→ **ACTIVITY**: Beginning at the top of the material, repeat each line exactly, and stop once the line with "Procedure for acquiring" has been written.

# # # # #

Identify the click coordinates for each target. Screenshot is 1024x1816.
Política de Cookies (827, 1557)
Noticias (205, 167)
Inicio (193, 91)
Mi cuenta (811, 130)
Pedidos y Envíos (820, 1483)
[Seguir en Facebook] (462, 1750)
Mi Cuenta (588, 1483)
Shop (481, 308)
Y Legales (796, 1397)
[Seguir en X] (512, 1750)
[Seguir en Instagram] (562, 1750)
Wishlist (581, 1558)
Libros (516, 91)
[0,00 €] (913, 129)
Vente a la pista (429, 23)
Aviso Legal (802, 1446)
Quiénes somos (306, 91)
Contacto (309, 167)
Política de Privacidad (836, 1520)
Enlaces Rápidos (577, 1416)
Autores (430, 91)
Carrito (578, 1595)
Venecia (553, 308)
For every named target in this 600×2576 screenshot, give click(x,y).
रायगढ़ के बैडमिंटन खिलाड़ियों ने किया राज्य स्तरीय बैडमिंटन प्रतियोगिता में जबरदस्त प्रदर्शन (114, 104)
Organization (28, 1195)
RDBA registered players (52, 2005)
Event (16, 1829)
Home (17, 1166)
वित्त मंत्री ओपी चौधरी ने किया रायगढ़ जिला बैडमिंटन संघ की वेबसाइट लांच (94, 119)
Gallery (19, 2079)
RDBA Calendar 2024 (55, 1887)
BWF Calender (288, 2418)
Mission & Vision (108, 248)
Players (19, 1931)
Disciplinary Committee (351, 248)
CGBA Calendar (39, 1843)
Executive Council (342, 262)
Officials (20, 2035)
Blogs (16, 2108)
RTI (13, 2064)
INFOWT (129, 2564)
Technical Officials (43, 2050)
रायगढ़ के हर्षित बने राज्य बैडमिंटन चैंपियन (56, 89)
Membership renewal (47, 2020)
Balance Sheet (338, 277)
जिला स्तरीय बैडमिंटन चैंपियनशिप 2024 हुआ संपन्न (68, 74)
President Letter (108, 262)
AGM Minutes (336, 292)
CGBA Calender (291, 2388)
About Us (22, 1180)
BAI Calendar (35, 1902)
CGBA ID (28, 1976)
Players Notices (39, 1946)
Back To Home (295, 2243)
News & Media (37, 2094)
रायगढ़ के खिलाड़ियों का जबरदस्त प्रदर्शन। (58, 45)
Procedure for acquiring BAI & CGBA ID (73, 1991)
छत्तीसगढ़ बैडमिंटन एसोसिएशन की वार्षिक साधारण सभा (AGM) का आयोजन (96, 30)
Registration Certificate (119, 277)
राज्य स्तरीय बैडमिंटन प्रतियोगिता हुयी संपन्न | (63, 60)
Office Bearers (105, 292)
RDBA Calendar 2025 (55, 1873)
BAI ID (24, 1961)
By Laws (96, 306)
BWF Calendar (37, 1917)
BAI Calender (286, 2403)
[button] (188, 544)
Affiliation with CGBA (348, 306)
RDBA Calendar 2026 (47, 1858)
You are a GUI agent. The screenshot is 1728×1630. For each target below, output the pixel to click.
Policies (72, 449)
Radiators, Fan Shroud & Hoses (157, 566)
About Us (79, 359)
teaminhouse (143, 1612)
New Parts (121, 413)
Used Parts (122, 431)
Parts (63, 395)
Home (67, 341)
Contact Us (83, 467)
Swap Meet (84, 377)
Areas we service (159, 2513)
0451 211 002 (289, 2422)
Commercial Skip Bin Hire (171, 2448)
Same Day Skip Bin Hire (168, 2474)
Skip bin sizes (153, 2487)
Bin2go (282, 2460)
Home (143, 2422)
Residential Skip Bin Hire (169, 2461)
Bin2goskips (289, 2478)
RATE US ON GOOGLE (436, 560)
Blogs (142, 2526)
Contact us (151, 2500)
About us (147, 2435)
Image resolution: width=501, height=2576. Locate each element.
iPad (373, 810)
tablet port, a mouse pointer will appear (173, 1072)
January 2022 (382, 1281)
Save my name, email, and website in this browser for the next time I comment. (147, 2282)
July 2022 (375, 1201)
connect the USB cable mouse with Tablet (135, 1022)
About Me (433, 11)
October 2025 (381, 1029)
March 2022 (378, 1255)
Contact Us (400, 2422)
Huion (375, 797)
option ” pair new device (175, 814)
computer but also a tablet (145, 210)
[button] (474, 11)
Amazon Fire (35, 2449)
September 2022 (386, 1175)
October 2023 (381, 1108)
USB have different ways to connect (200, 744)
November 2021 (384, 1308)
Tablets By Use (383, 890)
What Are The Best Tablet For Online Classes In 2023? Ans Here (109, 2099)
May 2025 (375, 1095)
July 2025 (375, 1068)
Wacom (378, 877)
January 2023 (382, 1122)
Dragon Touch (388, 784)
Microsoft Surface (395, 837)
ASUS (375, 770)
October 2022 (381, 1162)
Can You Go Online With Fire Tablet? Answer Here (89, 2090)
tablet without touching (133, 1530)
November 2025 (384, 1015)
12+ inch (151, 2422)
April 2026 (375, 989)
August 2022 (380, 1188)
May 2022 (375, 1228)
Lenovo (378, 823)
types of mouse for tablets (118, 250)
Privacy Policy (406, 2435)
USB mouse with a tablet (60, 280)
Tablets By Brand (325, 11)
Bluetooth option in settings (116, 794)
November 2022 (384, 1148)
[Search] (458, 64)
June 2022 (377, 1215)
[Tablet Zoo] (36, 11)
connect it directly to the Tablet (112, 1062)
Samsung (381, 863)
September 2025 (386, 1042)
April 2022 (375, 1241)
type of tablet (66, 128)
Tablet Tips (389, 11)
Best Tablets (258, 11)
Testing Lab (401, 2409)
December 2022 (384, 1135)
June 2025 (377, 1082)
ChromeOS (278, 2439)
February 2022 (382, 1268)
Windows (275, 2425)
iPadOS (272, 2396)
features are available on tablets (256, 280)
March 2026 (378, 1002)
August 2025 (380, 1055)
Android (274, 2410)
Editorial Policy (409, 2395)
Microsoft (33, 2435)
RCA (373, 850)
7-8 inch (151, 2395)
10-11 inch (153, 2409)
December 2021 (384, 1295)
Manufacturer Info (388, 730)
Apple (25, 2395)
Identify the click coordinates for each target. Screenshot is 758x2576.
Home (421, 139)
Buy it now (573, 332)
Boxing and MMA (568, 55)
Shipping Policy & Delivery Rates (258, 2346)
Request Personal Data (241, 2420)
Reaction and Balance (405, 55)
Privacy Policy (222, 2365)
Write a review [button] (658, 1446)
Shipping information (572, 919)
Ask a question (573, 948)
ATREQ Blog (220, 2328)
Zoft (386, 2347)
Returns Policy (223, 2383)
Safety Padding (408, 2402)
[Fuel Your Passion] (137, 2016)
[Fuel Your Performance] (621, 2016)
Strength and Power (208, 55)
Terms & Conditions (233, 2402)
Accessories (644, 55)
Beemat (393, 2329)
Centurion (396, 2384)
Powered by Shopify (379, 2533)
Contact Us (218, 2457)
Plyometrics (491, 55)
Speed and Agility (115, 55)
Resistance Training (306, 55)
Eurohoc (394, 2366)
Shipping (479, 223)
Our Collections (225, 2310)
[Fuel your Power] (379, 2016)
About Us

# # # # #

→ **WRITTEN ANSWER**:
Identify the click coordinates for each target. Screenshot is 1024x1816.
Política de Cookies (827, 1557)
Noticias (205, 167)
Inicio (193, 91)
Mi cuenta (811, 130)
Pedidos y Envíos (820, 1483)
[Seguir en Facebook] (462, 1750)
Mi Cuenta (588, 1483)
Shop (481, 308)
Y Legales (796, 1397)
[Seguir en X] (512, 1750)
[Seguir en Instagram] (562, 1750)
Wishlist (581, 1558)
Libros (516, 91)
[0,00 €] (913, 129)
Vente a la pista (429, 23)
Aviso Legal (802, 1446)
Quiénes somos (306, 91)
Contacto (309, 167)
Política de Privacidad (836, 1520)
Enlaces Rápidos (577, 1416)
Autores (430, 91)
Carrito (578, 1595)
Venecia (553, 308)
For every named target in this 600×2576 screenshot, give click(x,y).
रायगढ़ के बैडमिंटन खिलाड़ियों ने किया राज्य स्तरीय बैडमिंटन प्रतियोगिता में जबरदस्त प्रदर्शन (114, 104)
Organization (28, 1195)
RDBA registered players (52, 2005)
Event (16, 1829)
Home (17, 1166)
वित्त मंत्री ओपी चौधरी ने किया रायगढ़ जिला बैडमिंटन संघ की वेबसाइट लांच (94, 119)
Gallery (19, 2079)
RDBA Calendar 2024 (55, 1887)
BWF Calender (288, 2418)
Mission & Vision (108, 248)
Players (19, 1931)
Disciplinary Committee (351, 248)
CGBA Calendar (39, 1843)
Executive Council (342, 262)
Officials (20, 2035)
Blogs (16, 2108)
RTI (13, 2064)
INFOWT (129, 2564)
Technical Officials (43, 2050)
रायगढ़ के हर्षित बने राज्य बैडमिंटन चैंपियन (56, 89)
Membership renewal (47, 2020)
Balance Sheet (338, 277)
जिला स्तरीय बैडमिंटन चैंपियनशिप 2024 हुआ संपन्न (68, 74)
President Letter (108, 262)
AGM Minutes (336, 292)
CGBA Calender (291, 2388)
About Us (22, 1180)
BAI Calendar (35, 1902)
CGBA ID (28, 1976)
Players Notices (39, 1946)
Back To Home (295, 2243)
News & Media (37, 2094)
रायगढ़ के खिलाड़ियों का जबरदस्त प्रदर्शन। (58, 45)
Procedure for acquiring BAI & CGBA ID (73, 1991)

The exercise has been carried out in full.